[Opening Provided passage section]

Plaintiffs include Fort Wayne, Noblesville, Greenwood, Terre Haute, New Castle, Chandler and Atlanta, as well as Harrison County, Vigo County and Jennings County.
More will likely be filed in coming days, said Manuel Herceg, an attorney with Taft, Stettinius & Hollister LLP in Indianapolis, which is leading a consortium of about a half-dozen law firms engaged in the effort.
Plaintiffs in many of the latest suits include opioid makers Purdue Pharma, Teva Pharmaceuticals and Jannsen Pharmaceuticals, as well as distributors Cardinal Health, McKesson and AmerisourceBergen. Stamford, Connecticut-based Purdue Pharma—which produces OxyContin and has no affiliation to Purdue University—is facing dozens of similar lawsuits. The companies have denied any wrongdoing.
When asked why the suits were filed at nearly the same time, Herceg said: “We’ve received information from our clients and filed accordingly.”
He said the suits eventually would be consolidated in a multi-district litigation effort in U.S. District Court in Cleveland, before Judge Dan Polster.
That effort will include lawsuits from other states, including Ohio and Kentucky, he said. He declined to predict how many suits eventually would be filed.
Many of the suits claim the industry knowingly fueled a black market in addictive medicines that led to overdoses and put a financial stress on community services.
Other law firms outside the consortium have filed similar suits in recent days, include Cohen & Malad LLP, which in November sued opioid makers and distributors on behalf of the city of Indianapolis, blaming them for a “dramatic increase in the use of prescription opioid pain medications” by using deceptive marketing tactics and through their “failure to identify, report, and stop suspicious orders of those medications.”
The city of Kokomo, in its lawsuit, stated that between 2011 and 2015, the number of non-fatal emergency department visits due to opioid overdoses in Howard County increased by more than 61 percent. Between 2015 and 2017, calls for service in Kokomo coded “overdose in progress” increased by 134 percent.
“This incredible harm to not just the victims of opioid addiction, but the communities in which those individuals live, stems directly from the Defendants’ intentional choice to pump opioids into Plaintiff’s Community in violation of state and federal law,” the suit stated.

[Closing Provided passage section]

§ **Explore the material**:
• a. According to the opioid lawsuit passage above, in which court will the suits eventually be consolidated?
• b. Please copy everything in the opioid lawsuit passage above from "Plaintiffs include Fort" down to "and Jennings County.".

[Opening Data for review section]

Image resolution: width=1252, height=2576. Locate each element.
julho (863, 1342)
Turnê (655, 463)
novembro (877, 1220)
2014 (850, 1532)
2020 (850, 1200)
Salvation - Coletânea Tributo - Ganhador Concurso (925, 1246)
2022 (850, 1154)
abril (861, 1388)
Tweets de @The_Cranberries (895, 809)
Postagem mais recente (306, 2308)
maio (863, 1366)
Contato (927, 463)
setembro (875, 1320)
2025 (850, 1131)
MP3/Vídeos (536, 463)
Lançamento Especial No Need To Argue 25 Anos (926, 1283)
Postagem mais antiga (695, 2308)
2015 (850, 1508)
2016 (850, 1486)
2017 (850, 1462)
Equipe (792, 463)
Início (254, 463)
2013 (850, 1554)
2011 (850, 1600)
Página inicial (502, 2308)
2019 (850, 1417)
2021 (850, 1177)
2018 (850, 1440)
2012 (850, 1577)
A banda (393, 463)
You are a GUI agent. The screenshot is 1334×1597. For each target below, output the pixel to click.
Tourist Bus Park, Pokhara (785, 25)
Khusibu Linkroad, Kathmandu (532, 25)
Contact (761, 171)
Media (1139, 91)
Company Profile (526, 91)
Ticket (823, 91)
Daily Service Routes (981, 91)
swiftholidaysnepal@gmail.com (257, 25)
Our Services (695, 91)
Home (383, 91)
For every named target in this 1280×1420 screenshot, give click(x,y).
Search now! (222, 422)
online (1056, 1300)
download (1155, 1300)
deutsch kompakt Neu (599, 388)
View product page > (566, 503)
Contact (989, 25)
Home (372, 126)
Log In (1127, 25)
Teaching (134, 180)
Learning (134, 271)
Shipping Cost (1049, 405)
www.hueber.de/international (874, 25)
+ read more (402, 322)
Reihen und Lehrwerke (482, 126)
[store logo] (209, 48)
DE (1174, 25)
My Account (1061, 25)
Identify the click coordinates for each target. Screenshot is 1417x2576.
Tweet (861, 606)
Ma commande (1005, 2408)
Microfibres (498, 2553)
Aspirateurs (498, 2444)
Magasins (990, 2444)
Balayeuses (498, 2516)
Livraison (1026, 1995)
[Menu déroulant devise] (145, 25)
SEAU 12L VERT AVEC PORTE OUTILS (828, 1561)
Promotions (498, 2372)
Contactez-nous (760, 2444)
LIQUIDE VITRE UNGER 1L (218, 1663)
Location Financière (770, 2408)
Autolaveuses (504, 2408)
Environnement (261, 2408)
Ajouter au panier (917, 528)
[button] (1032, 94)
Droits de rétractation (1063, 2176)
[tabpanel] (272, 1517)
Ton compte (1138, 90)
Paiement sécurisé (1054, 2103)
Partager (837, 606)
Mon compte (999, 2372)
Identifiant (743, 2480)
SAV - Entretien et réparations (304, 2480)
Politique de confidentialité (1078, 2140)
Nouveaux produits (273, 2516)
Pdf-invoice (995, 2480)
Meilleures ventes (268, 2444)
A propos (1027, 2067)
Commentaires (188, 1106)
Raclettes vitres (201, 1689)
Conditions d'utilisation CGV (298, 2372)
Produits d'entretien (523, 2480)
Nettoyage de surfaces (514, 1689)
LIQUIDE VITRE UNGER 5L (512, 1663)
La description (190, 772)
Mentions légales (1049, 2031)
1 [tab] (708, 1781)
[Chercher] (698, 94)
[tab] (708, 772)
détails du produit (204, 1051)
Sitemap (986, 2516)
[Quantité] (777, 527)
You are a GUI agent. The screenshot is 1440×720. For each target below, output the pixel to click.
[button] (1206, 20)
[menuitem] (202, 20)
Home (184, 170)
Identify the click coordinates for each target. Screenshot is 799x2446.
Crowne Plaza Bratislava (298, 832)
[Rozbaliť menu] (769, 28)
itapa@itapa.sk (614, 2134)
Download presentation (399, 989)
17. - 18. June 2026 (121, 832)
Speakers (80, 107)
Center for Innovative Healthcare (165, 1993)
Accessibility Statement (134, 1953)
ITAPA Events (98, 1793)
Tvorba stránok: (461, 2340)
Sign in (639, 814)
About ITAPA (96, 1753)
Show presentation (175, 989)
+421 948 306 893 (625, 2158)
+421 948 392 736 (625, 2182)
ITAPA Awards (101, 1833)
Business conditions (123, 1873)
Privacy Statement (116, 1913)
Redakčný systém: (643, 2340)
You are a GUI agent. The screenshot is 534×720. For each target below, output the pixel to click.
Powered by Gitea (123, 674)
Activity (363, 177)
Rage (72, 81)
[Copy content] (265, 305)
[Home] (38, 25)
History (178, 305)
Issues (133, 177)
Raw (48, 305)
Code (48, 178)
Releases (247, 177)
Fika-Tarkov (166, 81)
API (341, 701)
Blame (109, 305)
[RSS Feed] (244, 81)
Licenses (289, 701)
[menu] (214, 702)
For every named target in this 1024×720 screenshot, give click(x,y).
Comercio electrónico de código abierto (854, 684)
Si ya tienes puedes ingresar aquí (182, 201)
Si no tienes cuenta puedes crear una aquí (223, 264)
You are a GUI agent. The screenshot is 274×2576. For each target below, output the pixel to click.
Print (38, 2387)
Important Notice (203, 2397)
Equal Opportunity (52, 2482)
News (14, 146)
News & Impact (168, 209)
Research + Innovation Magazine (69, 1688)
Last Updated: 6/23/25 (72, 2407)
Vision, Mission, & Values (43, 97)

[Closing Data for review section]

§ **Answers to the tasks**:
• a. U.S. District Court in Cleveland, before Judge Dan Polster.

• b.
Plaintiffs include Fort Wayne, Noblesville, Greenwood, Terre Haute, New Castle, Chandler and Atlanta, as well as Harrison County, Vigo County and Jennings County.